YOUR TASK:
Copy the material below word for word, starting at the line that contains "Task: Tap the '[OVER]' text in the footer" and ending with, and including, the line that contains "Action: coord(415,564)".

:: INPUT FOR THIS TASK

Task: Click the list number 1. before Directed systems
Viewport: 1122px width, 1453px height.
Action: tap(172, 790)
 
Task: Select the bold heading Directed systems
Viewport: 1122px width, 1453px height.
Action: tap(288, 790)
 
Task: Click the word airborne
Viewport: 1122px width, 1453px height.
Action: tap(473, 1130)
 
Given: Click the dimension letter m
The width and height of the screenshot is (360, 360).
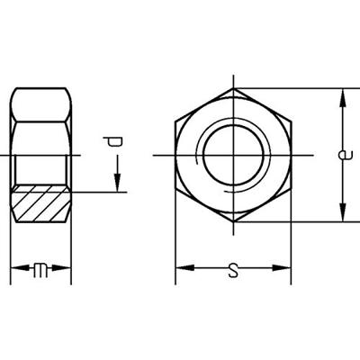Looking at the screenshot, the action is tap(40, 268).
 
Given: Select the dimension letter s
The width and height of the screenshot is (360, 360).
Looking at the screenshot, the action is tap(233, 270).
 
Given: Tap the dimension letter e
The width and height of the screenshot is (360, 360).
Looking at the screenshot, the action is tap(344, 155).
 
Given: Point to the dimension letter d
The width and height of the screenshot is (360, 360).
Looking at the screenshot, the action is tap(112, 141).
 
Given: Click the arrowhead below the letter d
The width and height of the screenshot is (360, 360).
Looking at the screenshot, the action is tap(117, 183).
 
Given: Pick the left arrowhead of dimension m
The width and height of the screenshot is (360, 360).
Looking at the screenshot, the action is tap(20, 268).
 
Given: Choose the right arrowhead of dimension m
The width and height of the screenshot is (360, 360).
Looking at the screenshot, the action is tap(62, 268).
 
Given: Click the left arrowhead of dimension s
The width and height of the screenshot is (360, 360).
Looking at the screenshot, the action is tap(184, 268).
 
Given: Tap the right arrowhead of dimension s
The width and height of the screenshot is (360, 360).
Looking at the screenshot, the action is tap(282, 268).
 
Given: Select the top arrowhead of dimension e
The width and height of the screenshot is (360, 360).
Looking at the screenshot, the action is tap(342, 98).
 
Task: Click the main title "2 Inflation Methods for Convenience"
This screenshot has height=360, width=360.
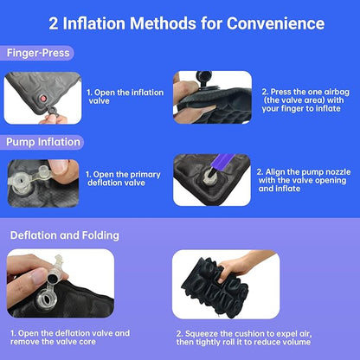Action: coord(180,22)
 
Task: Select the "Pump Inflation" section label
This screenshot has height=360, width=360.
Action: coord(42,141)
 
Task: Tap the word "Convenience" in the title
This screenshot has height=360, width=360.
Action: coord(276,22)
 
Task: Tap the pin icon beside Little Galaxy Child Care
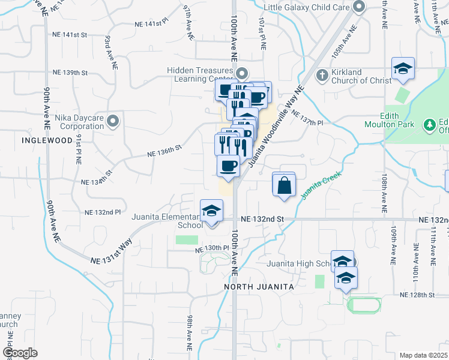click(360, 7)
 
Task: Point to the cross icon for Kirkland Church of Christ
click(322, 76)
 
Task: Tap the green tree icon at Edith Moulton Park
click(429, 125)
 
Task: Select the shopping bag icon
click(284, 185)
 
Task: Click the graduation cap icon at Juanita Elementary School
click(211, 212)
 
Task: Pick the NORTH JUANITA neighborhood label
click(259, 287)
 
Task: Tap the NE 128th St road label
click(417, 295)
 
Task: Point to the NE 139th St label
click(70, 73)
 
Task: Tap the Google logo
click(20, 352)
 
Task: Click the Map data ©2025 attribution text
click(423, 355)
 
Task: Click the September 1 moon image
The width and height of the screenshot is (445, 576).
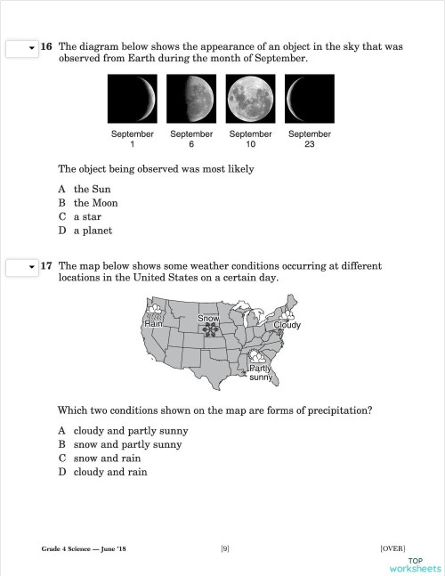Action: coord(132,99)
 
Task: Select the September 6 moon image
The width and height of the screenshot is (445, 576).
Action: coord(191,99)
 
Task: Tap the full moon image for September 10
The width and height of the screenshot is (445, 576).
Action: coord(250,99)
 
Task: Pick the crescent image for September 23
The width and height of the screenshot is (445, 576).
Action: coord(310,99)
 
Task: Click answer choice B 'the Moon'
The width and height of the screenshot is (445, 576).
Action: coord(95,203)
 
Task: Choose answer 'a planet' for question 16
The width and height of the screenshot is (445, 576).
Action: coord(93,231)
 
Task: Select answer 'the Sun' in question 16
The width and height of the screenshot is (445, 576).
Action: coord(92,189)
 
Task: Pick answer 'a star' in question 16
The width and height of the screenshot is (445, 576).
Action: coord(89,216)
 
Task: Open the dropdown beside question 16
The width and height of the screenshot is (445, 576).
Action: coord(21,47)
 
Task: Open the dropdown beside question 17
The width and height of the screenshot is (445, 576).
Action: coord(21,266)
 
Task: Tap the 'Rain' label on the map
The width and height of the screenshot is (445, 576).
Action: coord(153,325)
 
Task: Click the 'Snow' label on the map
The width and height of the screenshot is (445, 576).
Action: coord(208,318)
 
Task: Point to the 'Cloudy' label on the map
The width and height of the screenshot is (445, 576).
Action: coord(287,325)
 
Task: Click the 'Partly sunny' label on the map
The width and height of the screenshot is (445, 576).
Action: coord(261,373)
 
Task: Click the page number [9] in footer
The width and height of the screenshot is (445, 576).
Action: coord(225,548)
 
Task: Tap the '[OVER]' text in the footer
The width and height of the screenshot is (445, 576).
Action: coord(392,548)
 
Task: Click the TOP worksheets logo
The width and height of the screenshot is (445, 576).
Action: coord(415,564)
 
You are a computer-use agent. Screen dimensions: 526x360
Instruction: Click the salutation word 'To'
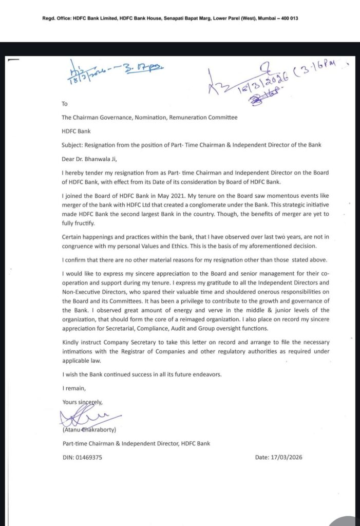(x=65, y=103)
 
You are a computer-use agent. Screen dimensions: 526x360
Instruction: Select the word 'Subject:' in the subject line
(x=72, y=145)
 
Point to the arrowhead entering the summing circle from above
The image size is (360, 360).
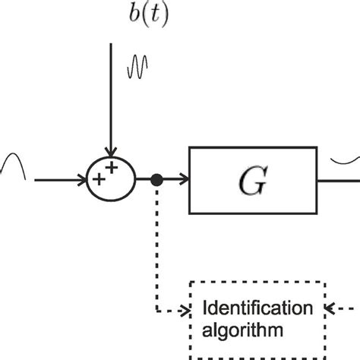coord(111,152)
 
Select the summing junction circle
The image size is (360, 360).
coord(111,179)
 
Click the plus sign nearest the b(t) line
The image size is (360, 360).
coord(114,169)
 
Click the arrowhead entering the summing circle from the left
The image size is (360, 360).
coord(83,180)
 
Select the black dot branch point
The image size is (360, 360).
coord(156,180)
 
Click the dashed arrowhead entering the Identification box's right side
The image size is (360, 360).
coord(330,308)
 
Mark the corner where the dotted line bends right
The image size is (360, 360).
coord(156,310)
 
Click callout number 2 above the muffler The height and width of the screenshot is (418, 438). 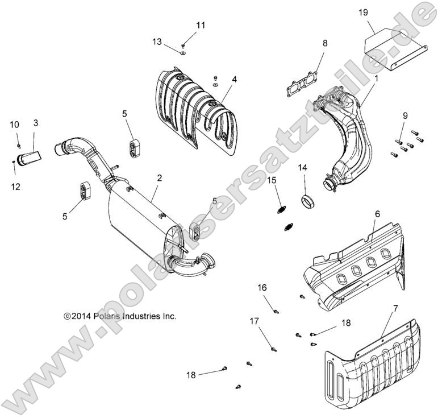160,178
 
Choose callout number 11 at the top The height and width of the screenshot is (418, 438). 201,25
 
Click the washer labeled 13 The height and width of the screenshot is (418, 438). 182,53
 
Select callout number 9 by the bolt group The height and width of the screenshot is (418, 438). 404,116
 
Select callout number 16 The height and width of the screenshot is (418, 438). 262,287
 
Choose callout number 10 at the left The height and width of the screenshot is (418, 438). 15,125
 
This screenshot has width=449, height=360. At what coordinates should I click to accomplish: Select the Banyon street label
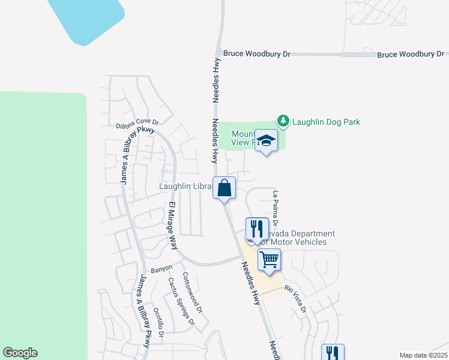point(161,268)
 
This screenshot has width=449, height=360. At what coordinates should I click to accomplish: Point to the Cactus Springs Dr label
point(181,301)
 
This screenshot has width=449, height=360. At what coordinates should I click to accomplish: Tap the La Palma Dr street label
point(276,208)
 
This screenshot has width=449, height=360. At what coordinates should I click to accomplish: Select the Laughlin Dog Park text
point(326,122)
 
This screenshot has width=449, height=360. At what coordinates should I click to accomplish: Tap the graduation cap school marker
point(266,141)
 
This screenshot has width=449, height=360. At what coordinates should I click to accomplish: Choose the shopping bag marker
point(224,188)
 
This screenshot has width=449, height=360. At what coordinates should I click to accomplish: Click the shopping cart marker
point(270,260)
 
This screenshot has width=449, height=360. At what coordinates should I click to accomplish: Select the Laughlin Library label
point(185,186)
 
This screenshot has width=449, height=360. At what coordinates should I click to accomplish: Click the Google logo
point(20,353)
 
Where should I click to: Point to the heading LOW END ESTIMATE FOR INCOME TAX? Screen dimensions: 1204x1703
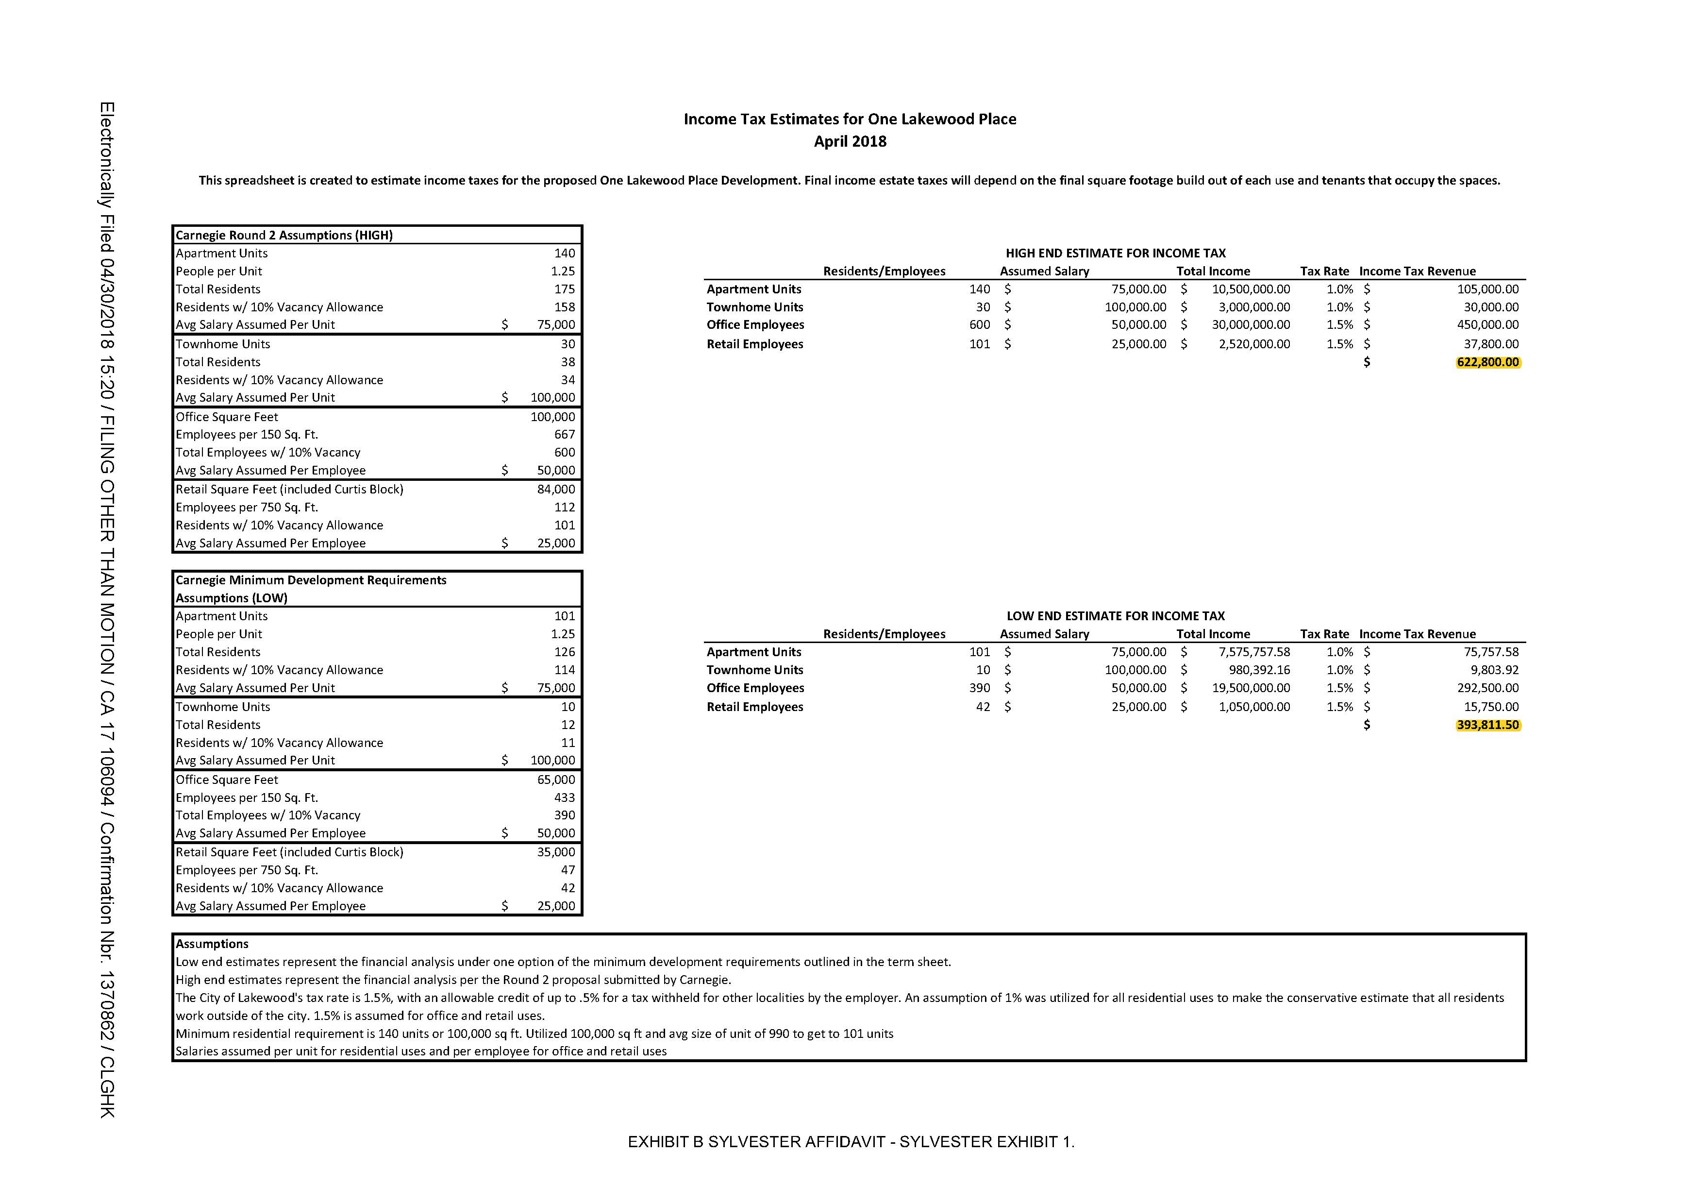(1115, 616)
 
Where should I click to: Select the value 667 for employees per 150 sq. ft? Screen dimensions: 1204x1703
(565, 435)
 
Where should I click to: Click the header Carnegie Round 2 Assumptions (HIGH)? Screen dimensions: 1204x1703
(284, 235)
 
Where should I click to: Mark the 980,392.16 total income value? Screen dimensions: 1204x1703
(1259, 670)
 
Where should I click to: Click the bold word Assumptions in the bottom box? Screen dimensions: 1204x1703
(212, 944)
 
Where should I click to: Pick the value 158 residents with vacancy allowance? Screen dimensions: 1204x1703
(565, 307)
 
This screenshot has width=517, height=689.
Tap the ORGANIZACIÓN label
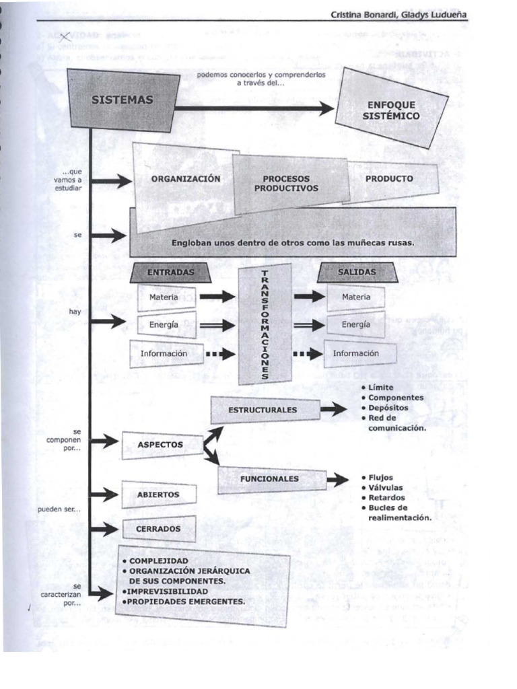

::::

SOLUTION TO THE EXERCISE:
Task: Tap the '[OVER]' text in the footer
The width and height of the screenshot is (445, 576).
Action: coord(392,548)
 
Task: Click the TOP worksheets logo
The width and height of the screenshot is (445, 576).
Action: coord(415,564)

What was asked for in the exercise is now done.